Saved data entries:
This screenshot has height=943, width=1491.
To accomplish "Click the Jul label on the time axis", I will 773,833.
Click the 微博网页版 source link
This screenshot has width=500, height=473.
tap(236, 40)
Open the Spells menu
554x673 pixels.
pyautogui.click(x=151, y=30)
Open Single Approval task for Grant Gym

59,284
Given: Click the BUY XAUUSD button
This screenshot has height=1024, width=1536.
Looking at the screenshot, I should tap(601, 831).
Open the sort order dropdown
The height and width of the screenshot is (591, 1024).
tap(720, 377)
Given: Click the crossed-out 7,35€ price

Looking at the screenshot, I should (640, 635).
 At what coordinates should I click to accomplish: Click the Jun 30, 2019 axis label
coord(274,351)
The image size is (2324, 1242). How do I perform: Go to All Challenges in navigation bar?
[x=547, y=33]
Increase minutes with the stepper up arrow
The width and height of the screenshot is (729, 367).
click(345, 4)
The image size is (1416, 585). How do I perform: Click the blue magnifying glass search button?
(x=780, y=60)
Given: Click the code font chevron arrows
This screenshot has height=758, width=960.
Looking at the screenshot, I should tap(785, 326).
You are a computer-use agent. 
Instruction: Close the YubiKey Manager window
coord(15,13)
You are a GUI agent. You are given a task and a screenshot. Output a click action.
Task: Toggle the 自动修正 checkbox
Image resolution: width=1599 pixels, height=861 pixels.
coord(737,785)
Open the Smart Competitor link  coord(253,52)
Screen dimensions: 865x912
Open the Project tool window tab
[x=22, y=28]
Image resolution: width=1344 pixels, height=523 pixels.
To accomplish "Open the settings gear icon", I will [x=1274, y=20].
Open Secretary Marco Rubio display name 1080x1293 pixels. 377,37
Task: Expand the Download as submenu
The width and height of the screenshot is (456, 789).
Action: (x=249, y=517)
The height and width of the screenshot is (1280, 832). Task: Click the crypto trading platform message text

• _PROBLEM TO SOLVE_: Among the lines above, find those with the string "agent" and copy them.

• _FINISHED EXERCISE_:
You are a computer-use agent. 
You are a GUI agent. You are given a task and a screenshot. Output a click action.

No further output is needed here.